The image prompted an off-the-cuff remark.
“Put a tiger in your tank,” John quipped to one of the agency’s representatives and, in that moment, one of most enduring advertising campaigns of the last century was born.
“For around 10 years my original drawings were used with the slogan,” said John. “I had created a series of pictures of tigers in various poses and I would see them appearing everywhere, including on the 30ft high billboards which screened some of the old bomb sites.”
Unfortunately for John who had little idea that his work would prove so popular, he had removed his name from all the paintings on the request of the advertising agency for a one-off fee of £25.
“I never saw the original paintings again, despite the fact that a law passed in 1973 gave artists the right to reclaim any pieces of commercial work as their own.
“I tried to track the paintings down but the American company and their employees were long gone. The moment passed and, in the 1960s, Esso had restyled the tiger artwork, using the talents of Disney cartoonists, which gave the whole campaign a new lease of life.”Although John could only take pride in his work for Esso from a distance, another project which he became involved in during the 1950 and 60s was also destined to reach iconic proportions and, this time, credit for his artwork was not about to slip through his fingers.
The Ladybird book empire had been in existence since 1915 but, in the 1950s, the company started to branch into the educational market.
It was an astute decision and demand for the books expanded rapidly leading to a corresponding need for extra artists to illustrate the popular series.
The company’s art director, Douglas Keene, commissioned John to produce artwork for four new series – People at Work, Learning to Ride, Hannibal Hamster and The Utilities series.
“It was a mammoth task,” explained John. “I had to produce 480 water colour paintings for the People at Work series alone.”
The stylised pictures, which accompanied these series, are etched into the memory of every 1950s and 1960s schoolchild and, as John has discovered, the originals have now become extremely collectible.

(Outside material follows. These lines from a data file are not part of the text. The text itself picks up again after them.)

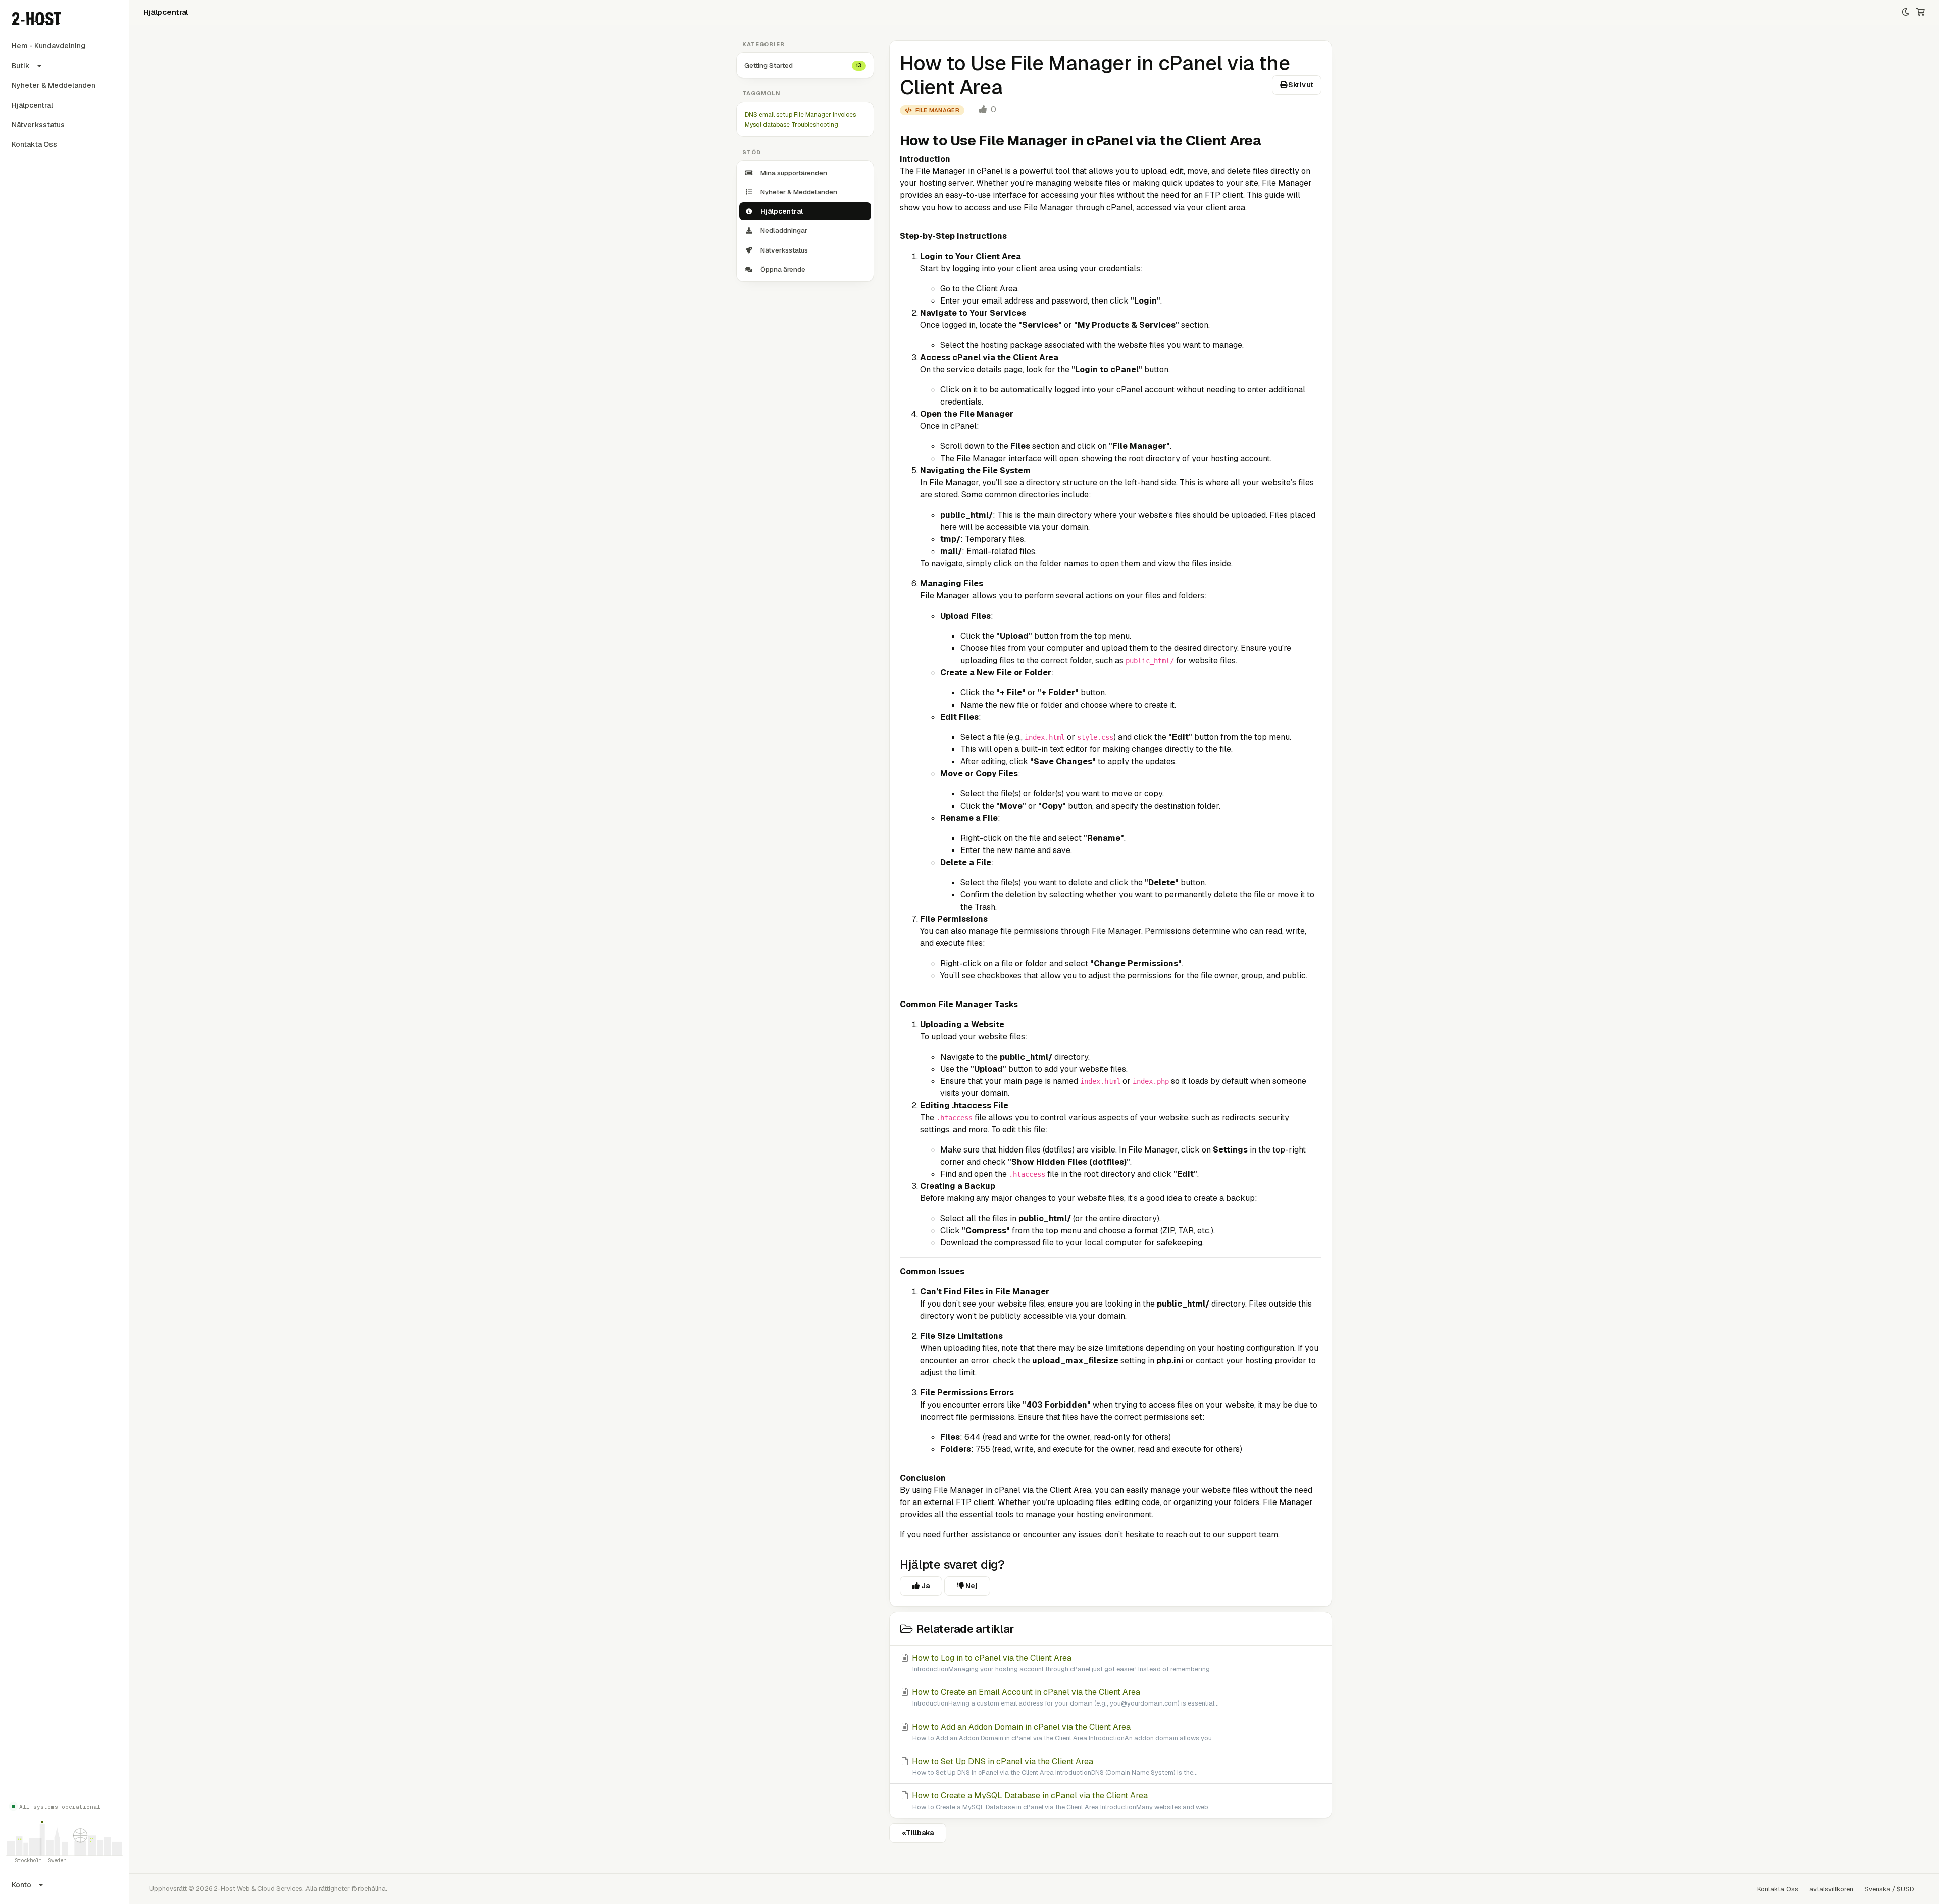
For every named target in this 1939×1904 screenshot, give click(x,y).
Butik (21, 65)
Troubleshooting (814, 125)
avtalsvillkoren (1831, 1889)
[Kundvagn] (1920, 12)
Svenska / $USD (1889, 1889)
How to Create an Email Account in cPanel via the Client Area (1064, 1697)
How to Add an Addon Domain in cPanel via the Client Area (1063, 1732)
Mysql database (767, 125)
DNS (751, 115)
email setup (775, 115)
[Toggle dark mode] (1905, 12)
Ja (925, 1585)
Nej (971, 1585)
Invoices (844, 115)
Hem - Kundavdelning (48, 46)
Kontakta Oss (34, 144)
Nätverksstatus (38, 124)
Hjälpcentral (32, 105)
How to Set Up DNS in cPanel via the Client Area (1054, 1766)
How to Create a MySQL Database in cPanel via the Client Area (1061, 1800)
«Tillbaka (918, 1832)
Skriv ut (1300, 84)
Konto (21, 1884)
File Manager (812, 115)
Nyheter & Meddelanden (53, 85)
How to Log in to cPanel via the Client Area (1062, 1662)
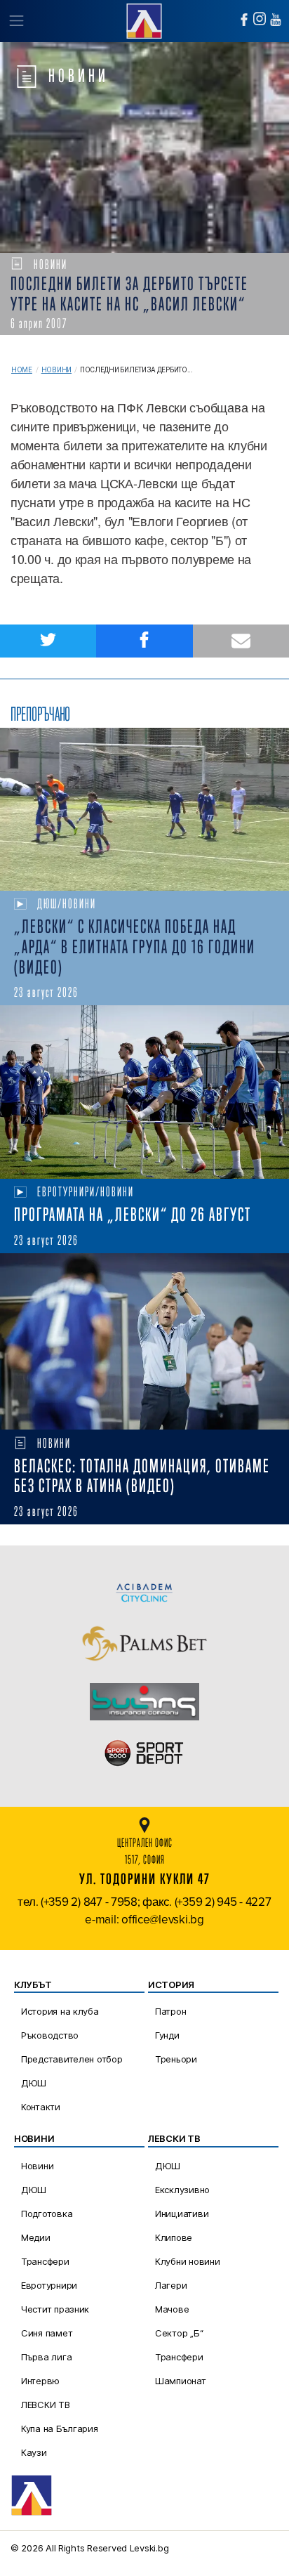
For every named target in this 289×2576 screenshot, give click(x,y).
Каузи (34, 2452)
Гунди (167, 2035)
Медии (36, 2237)
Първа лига (46, 2356)
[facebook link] (244, 19)
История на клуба (60, 2011)
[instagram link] (259, 18)
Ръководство (50, 2035)
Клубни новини (187, 2261)
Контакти (40, 2106)
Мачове (172, 2309)
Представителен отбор (72, 2059)
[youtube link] (275, 19)
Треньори (176, 2059)
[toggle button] (16, 21)
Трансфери (45, 2261)
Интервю (40, 2380)
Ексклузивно (182, 2189)
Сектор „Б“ (179, 2333)
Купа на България (59, 2428)
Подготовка (46, 2213)
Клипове (173, 2237)
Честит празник (55, 2309)
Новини (56, 370)
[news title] (144, 809)
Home (21, 370)
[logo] (144, 19)
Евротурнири (49, 2285)
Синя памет (46, 2333)
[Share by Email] (240, 641)
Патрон (170, 2011)
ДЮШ (33, 2082)
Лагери (171, 2285)
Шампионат (180, 2380)
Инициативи (181, 2213)
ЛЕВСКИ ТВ (45, 2404)
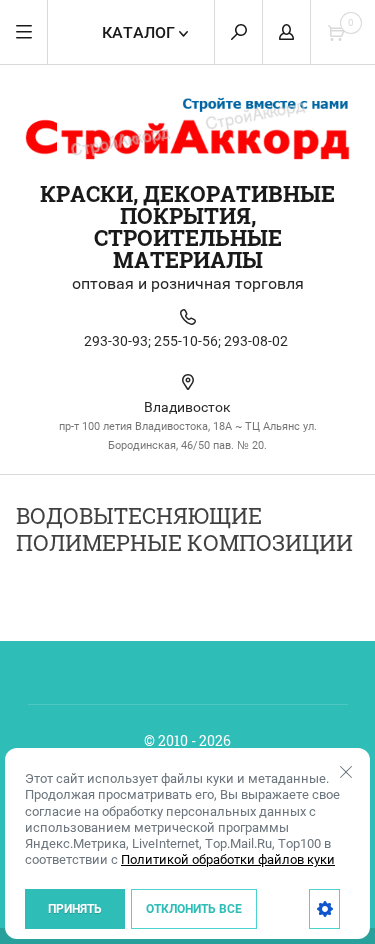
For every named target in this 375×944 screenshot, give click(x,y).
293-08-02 (256, 341)
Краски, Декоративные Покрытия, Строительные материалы (187, 226)
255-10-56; (187, 341)
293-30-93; (117, 341)
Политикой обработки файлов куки (228, 859)
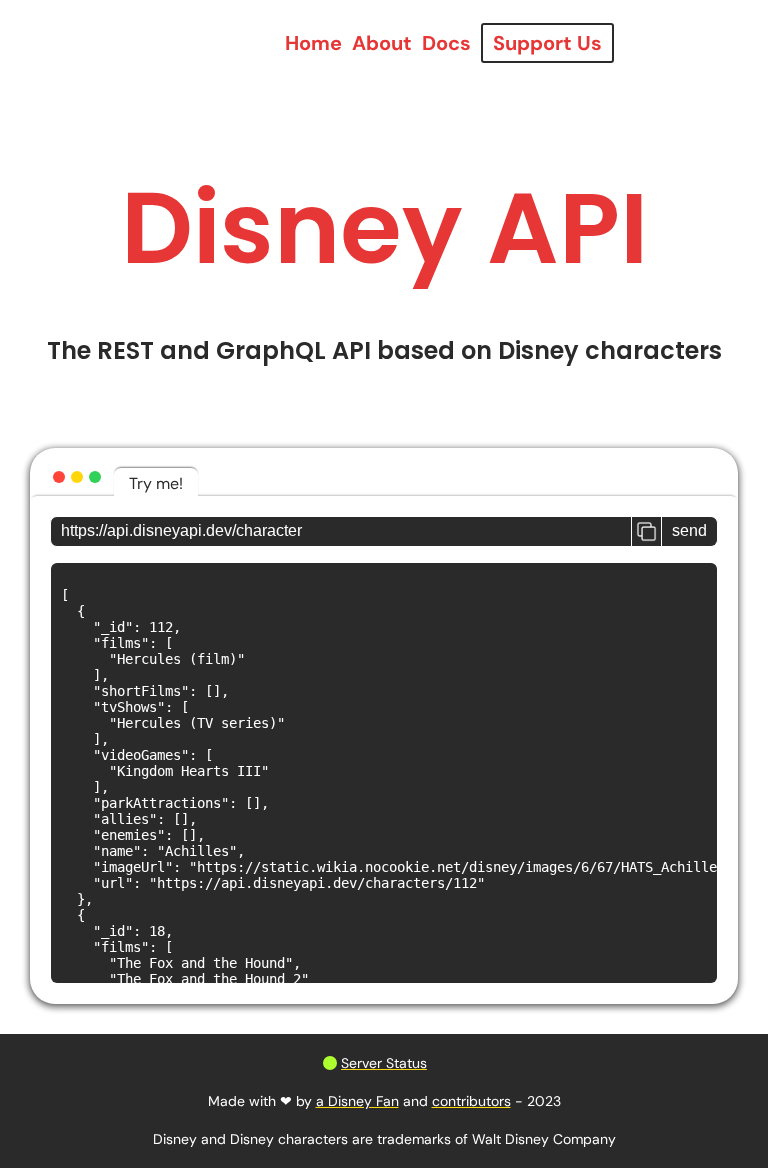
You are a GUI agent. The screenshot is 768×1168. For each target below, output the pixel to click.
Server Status (384, 1063)
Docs (446, 43)
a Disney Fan (357, 1101)
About (382, 43)
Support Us (547, 43)
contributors (471, 1101)
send (689, 530)
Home (313, 43)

“In later life people often become very nostalgic for items associated with their childhood and many of the Ladybird books and prints from that era are now highly sought after,” he explained.
On this occasion, fortunately for John, he retained possession of his original signed paintings, many of which are now on display at the Driffold Gallery in Sutton Coalfield, and have found a keen market.
John’s artistic talents emerged at a very young age. Originally from London, he was given a place at the Hammersmith School of Art aged just 14 and, four years later, was offered a scholarship to the Royal Academy School of Art but, sadly, was unable to get funding.
After enlisting in the RAF in 1940, his creative skills were soon recognised too and he was whisked away from his duties as a radar operator and invited to become a war artist, under the command of the Prime Minister’s son, Randolph Churchill.
As a result, three or four of John’s war paintings can still be viewed, hanging in the British Imperial War Museum.
However, after a lifetime of painting, 88-year-old John is still very far from hanging up his brushes.
Although he no longer gets involved with commercially-based artwork, he has concentrated his talents on figurative art, and has found himself commissioned to produce a range of portraits from a visit by Princess Diana to a series of paintings of native American Indians.
He still loves painting and it seems likely that his talents will leave their mark for several years to come, especially as his artistic skills have passed on through the next two generations, with his daughter and grandson both displaying a creative bent.